**Task instructions:** Pull out every line of the listing that contains the word "post".

**Dataset entries:**
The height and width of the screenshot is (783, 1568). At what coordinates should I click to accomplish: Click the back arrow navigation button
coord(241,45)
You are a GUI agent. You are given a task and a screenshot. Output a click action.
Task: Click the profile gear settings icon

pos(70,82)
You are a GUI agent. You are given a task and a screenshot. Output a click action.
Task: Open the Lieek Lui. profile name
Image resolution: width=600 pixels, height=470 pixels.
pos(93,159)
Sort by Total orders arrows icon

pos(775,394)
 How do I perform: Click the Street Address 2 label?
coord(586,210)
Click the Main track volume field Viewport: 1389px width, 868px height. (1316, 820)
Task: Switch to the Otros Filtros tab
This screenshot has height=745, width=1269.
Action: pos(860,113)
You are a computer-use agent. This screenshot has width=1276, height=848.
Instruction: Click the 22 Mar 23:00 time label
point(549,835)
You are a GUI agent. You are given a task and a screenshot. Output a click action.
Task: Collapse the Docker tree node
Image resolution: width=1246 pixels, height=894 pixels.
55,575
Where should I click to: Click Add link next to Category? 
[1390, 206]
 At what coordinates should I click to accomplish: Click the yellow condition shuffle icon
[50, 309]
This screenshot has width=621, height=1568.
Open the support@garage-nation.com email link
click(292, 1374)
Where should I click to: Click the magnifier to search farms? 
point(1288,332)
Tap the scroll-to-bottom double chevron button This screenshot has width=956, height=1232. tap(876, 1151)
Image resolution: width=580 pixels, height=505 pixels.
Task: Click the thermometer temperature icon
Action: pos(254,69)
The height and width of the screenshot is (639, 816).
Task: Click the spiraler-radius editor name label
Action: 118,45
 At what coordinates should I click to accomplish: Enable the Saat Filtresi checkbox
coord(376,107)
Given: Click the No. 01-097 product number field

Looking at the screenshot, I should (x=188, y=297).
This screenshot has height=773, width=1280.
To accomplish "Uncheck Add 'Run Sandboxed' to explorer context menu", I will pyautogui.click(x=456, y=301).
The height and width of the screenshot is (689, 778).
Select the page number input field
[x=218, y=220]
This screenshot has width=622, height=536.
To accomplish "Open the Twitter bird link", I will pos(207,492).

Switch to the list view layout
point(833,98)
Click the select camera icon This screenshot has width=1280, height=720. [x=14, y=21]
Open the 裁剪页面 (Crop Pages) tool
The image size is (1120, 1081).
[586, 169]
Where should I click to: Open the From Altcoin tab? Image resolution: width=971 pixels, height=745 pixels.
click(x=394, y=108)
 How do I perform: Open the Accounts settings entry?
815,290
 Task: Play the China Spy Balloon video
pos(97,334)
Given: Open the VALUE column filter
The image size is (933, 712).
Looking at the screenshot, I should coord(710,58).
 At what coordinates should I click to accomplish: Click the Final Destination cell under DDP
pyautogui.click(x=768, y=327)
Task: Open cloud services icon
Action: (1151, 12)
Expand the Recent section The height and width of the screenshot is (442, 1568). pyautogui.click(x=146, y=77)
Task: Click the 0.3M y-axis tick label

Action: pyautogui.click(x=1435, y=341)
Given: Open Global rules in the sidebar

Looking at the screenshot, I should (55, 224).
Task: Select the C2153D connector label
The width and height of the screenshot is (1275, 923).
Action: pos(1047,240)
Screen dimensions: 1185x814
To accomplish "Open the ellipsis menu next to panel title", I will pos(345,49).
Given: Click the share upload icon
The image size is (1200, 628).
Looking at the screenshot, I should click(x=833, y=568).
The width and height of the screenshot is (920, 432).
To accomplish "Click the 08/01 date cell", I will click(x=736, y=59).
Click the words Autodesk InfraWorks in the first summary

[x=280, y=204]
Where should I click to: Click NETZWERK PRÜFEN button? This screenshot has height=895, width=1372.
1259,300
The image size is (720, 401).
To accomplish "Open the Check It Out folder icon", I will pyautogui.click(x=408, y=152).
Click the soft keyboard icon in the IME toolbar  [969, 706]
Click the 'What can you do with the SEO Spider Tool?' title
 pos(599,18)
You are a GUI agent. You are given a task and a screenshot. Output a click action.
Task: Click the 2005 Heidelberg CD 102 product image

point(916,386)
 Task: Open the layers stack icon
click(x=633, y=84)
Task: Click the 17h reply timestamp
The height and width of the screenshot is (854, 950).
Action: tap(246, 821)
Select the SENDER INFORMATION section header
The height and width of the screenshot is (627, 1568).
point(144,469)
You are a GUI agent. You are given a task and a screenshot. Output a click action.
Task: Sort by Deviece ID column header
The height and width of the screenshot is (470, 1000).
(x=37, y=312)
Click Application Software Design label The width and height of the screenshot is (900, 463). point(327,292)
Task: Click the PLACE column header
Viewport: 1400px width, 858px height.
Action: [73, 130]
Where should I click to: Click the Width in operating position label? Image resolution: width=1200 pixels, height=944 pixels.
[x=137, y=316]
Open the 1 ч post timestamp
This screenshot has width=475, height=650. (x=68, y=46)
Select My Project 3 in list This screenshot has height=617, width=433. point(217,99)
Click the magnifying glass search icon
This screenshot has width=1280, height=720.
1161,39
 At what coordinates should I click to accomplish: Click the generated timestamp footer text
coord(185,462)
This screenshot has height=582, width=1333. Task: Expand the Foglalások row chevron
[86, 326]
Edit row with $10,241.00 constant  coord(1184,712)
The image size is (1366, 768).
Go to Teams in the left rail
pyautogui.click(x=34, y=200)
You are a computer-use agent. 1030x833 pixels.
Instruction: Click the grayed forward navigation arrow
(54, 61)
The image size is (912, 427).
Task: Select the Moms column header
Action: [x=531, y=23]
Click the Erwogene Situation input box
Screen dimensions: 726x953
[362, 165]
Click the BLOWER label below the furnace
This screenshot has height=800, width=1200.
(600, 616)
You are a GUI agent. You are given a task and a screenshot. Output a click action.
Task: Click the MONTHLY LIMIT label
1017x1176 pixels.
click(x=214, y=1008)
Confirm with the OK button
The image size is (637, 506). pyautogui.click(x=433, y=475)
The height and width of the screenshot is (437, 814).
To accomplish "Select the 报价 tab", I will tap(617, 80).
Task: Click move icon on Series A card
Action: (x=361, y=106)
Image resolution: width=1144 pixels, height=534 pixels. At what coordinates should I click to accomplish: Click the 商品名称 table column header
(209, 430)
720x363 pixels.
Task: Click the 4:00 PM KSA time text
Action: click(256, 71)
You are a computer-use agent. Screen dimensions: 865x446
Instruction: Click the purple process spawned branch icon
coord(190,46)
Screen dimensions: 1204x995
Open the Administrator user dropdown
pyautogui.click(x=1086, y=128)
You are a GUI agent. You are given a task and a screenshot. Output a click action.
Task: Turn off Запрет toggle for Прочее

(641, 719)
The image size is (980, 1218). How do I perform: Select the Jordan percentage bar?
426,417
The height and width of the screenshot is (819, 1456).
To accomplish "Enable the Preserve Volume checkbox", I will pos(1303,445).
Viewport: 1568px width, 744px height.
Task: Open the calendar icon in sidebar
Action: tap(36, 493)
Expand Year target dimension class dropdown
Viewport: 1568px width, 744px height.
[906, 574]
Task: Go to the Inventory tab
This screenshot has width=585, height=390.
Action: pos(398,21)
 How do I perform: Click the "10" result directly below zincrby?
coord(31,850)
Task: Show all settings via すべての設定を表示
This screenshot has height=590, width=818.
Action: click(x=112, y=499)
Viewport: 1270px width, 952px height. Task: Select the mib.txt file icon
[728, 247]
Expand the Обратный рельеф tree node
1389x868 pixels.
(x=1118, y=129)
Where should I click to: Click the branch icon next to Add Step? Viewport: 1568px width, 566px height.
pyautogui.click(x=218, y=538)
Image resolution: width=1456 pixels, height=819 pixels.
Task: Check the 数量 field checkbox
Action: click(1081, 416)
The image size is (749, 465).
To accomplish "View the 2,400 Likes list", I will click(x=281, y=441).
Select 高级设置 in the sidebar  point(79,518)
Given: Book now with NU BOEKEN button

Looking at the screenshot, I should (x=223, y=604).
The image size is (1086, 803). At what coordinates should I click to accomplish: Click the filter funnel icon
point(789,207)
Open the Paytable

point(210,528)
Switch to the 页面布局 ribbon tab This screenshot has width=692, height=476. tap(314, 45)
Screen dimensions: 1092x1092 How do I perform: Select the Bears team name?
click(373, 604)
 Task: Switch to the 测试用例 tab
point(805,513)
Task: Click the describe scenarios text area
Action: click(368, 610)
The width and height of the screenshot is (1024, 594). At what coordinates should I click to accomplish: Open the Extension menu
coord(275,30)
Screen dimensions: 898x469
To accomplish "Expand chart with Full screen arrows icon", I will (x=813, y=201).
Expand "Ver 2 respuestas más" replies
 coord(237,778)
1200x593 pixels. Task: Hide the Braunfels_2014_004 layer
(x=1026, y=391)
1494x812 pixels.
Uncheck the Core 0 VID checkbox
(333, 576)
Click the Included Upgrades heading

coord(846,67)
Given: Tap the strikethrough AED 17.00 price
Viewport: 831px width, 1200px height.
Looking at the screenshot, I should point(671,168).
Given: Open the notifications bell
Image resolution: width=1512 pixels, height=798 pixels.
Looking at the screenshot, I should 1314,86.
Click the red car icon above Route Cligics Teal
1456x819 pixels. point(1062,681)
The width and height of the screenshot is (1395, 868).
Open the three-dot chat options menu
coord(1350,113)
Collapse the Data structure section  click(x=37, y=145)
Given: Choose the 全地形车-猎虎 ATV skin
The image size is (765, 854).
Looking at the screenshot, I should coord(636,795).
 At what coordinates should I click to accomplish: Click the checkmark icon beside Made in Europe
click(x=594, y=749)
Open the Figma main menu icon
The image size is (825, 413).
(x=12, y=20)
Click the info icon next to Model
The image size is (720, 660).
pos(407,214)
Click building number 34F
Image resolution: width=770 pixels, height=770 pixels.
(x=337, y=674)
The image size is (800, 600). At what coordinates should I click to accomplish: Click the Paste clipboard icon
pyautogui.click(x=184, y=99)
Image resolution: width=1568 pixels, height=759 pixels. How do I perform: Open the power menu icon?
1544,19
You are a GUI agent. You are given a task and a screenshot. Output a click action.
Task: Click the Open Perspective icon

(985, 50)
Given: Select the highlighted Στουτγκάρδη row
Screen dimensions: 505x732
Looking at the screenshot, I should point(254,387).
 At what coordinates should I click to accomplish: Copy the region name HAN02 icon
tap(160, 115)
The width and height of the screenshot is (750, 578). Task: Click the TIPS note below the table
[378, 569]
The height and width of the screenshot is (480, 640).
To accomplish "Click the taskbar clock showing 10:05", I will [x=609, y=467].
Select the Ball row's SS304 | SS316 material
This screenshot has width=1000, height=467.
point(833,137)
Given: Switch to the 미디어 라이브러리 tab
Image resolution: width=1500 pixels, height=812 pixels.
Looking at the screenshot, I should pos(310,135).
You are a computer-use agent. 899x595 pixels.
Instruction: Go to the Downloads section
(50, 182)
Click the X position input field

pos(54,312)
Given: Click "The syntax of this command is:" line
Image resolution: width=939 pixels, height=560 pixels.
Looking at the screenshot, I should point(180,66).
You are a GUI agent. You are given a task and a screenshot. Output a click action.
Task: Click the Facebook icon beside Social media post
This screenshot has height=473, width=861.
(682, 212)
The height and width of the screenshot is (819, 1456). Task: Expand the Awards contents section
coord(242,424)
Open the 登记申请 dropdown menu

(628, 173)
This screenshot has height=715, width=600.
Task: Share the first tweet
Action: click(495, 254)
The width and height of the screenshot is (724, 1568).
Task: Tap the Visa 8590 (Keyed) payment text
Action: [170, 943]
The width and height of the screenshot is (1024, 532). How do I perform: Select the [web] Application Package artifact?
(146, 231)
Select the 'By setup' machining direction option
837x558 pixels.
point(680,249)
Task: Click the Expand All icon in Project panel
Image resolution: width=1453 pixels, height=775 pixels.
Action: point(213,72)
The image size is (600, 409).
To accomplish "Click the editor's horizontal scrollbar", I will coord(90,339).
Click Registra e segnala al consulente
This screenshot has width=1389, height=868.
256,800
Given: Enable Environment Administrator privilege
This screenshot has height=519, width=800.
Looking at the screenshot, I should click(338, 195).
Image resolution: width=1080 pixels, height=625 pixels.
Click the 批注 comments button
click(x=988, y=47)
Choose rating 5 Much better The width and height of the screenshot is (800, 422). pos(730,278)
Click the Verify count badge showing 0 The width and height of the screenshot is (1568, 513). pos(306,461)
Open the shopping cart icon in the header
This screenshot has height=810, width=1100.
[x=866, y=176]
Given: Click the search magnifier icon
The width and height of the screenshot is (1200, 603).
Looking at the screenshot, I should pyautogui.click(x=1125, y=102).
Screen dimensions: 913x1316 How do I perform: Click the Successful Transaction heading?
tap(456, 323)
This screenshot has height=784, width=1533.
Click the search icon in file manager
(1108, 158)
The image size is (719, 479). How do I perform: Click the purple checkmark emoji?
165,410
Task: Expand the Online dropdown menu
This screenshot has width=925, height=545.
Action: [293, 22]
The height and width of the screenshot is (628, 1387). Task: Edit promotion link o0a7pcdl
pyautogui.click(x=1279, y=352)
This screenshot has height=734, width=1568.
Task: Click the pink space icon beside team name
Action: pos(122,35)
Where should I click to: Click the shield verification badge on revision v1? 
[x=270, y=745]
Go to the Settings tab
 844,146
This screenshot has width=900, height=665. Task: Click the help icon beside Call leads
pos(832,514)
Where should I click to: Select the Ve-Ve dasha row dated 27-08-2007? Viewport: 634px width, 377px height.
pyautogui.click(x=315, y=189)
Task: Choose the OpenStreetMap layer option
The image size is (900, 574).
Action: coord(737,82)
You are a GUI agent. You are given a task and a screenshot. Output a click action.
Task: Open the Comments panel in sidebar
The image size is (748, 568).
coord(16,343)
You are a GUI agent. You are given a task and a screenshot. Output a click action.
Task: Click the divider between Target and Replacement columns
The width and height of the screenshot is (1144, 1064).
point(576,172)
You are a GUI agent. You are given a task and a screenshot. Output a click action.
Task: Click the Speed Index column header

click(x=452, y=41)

**Written response:**
Open the 1 ч post timestamp
Task: Click the Facebook icon beside Social media post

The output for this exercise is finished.